Cerebral Palsy progression

My cerebral palsy has become progressive. I’ve heard others with the condition say the same thing. Where my affected side was weaker than my right, it is a lot weaker now.

Regardless of how I cope with cerebral palsy, my website will always be my priority. I am not giving up on that but my typing may be slower. The irony is that having gone through secretarial college not knowing I had a disability, I struggled to type let alone fast and I was picked on.

In typing speed tests, I was told I wasn’t quick enough and feeling disillusioned because others were doing so much better than me. What I didn’t know then was that my left arm was also affected. Something else I have to come to terms with.

I am not giving up on the notion that cerebral palsy isn’t progressive. It is still possible, since there has been no testing or research into how we will age with the condition, but that doesn’t mean it isn’t.

25 May, 2017

8 thoughts on “Cerebral Palsy progression

  1. I’m so sorry Ilana! My heart goes to you and others with Cerebral Palsy.
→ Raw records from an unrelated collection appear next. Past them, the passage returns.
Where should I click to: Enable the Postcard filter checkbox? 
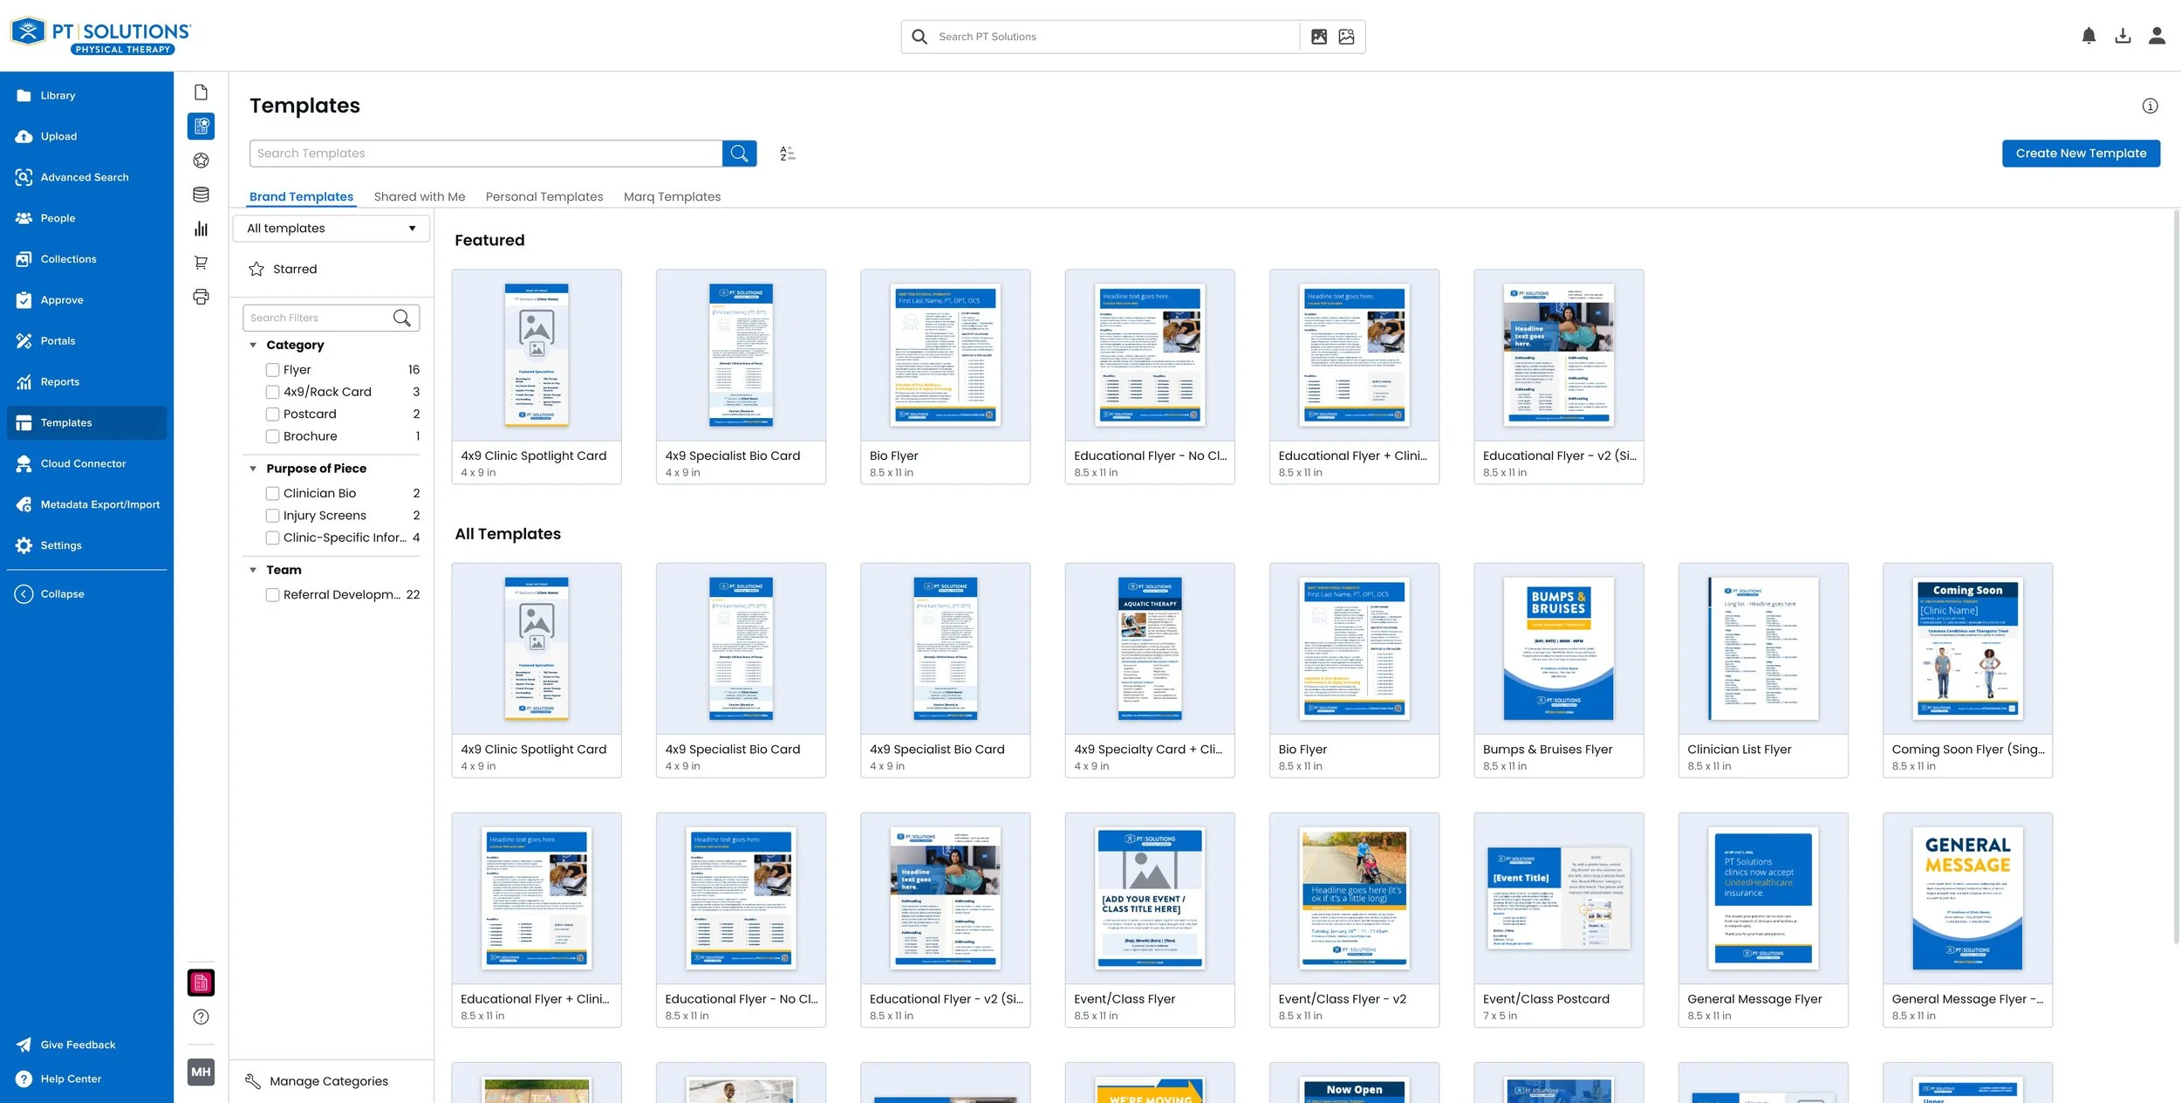point(272,414)
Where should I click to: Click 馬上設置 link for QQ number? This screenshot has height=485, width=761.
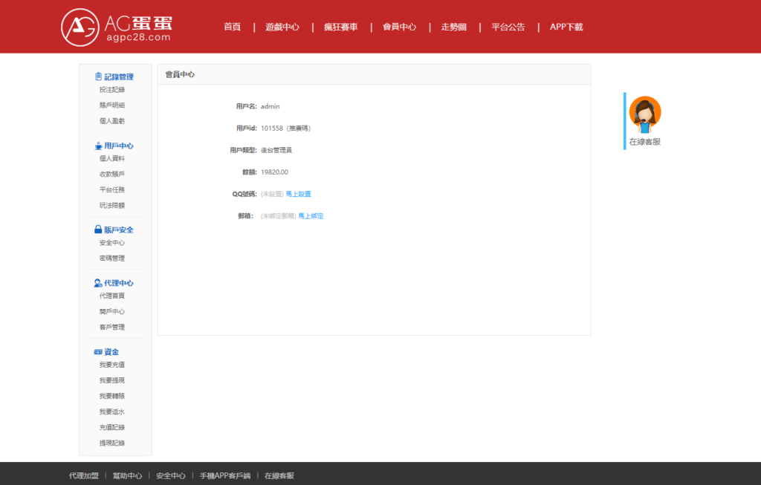(x=299, y=194)
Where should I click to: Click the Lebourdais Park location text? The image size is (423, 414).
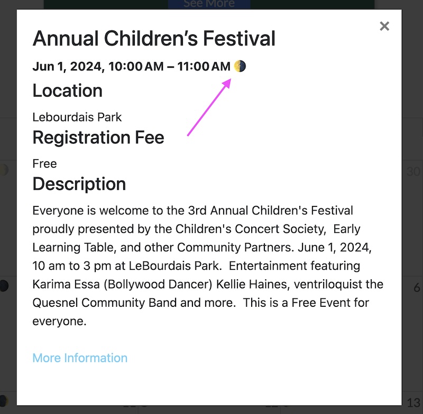[77, 117]
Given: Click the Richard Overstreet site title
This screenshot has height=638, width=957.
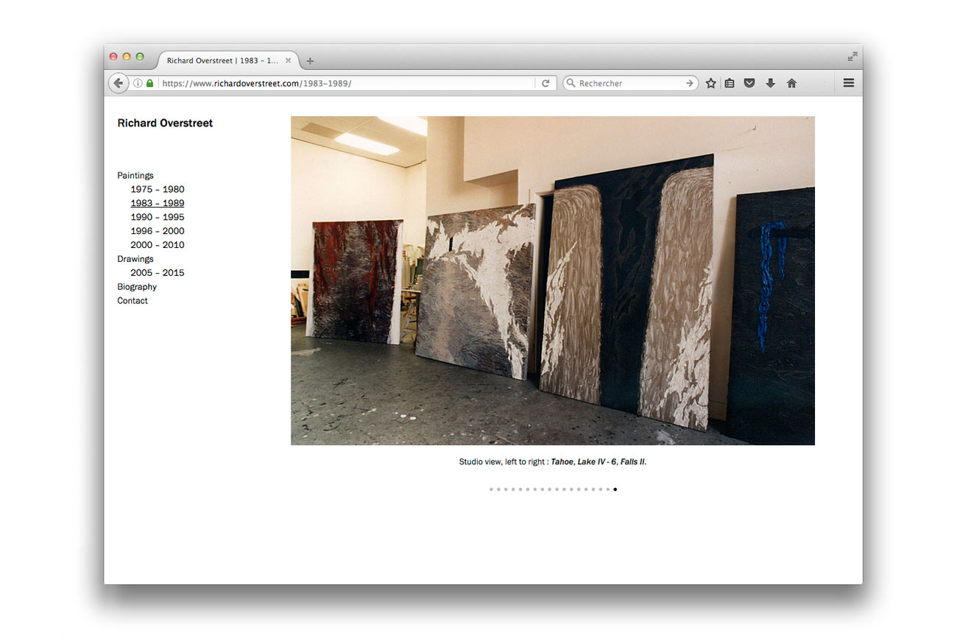Looking at the screenshot, I should point(165,123).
Yet, you’re such an inspiration to so many people with disabilities, because you’re determined to fight an arrogant world and educate so many of us that simply don’t know, even when you aren’t feeling well and you’re tired.
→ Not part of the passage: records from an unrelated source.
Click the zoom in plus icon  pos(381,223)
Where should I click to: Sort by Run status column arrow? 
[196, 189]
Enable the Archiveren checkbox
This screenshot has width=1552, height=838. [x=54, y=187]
    You’re a true gift. An angel. Please don’t ever forget that. I’ve been shunned too, because I’m slow and it’s so annoying, because I feel obligated to speed up with everyone, I ware myself out.

    Same thing with you and others who endure disabilities. It’s very frustrating.

    1. Thanks Bonnie, that’s so kind of you. Yes it is frustrating for both of us. We’ve both been through it.

      I’m not sure what’s worse, not knowing I had Cerebral Palsy for all of these years, or others’ ignorance on what I dealt with and yet clearly they were aware and if they weren’t aware fully, thinking that potentially it could be Cerebral Palsy.

      Being in the thick of it for so long, I wasn’t aware or consciously tapped into people’s opinions of what I was clearly failing at.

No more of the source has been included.